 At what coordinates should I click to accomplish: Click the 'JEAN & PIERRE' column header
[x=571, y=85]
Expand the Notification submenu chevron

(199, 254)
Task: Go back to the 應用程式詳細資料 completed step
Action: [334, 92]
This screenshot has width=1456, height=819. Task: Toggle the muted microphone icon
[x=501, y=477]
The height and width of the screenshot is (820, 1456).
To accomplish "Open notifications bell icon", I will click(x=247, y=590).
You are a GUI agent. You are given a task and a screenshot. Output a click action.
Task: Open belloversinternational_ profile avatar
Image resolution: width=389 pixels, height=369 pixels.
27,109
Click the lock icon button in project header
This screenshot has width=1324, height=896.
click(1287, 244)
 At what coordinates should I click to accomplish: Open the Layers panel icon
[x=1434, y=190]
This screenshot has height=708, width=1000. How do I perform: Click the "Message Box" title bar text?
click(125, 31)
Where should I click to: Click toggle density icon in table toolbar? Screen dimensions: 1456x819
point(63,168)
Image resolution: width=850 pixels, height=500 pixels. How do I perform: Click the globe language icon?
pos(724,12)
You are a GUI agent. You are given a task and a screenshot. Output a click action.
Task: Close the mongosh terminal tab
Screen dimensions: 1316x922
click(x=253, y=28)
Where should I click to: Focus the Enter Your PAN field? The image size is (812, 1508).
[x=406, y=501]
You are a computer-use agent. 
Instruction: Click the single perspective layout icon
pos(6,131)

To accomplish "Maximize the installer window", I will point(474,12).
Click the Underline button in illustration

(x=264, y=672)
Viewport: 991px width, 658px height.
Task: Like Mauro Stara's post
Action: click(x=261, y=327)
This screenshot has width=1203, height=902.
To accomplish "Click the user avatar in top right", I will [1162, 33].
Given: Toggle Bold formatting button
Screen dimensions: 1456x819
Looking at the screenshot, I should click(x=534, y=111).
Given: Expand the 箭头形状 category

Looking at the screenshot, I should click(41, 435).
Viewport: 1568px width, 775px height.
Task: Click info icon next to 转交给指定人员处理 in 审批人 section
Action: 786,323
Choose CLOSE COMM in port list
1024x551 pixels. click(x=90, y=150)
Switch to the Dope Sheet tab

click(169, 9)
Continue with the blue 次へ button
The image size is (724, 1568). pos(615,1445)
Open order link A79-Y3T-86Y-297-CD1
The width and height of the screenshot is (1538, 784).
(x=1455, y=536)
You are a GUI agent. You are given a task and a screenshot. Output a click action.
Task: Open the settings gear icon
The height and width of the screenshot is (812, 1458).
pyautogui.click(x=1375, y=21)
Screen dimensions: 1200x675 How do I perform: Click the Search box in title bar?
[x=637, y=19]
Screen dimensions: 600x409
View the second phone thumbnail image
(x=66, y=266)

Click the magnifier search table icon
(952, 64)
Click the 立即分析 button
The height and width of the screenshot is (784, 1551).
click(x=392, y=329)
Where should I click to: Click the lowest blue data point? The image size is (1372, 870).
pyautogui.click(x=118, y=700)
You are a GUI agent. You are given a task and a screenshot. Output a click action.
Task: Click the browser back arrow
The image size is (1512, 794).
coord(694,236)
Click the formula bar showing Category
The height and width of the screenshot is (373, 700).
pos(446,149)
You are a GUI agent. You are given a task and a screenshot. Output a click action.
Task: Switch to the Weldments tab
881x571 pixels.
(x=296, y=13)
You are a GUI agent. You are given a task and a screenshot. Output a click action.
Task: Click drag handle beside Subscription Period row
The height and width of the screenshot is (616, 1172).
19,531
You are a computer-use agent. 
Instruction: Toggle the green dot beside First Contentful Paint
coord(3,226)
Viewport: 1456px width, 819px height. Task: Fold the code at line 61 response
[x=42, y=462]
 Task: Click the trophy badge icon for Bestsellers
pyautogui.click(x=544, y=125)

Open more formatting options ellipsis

• Task to complete: Tally the lines in the material above that contain the string "icon". Reply with the number alone.

• Answer to this task: 11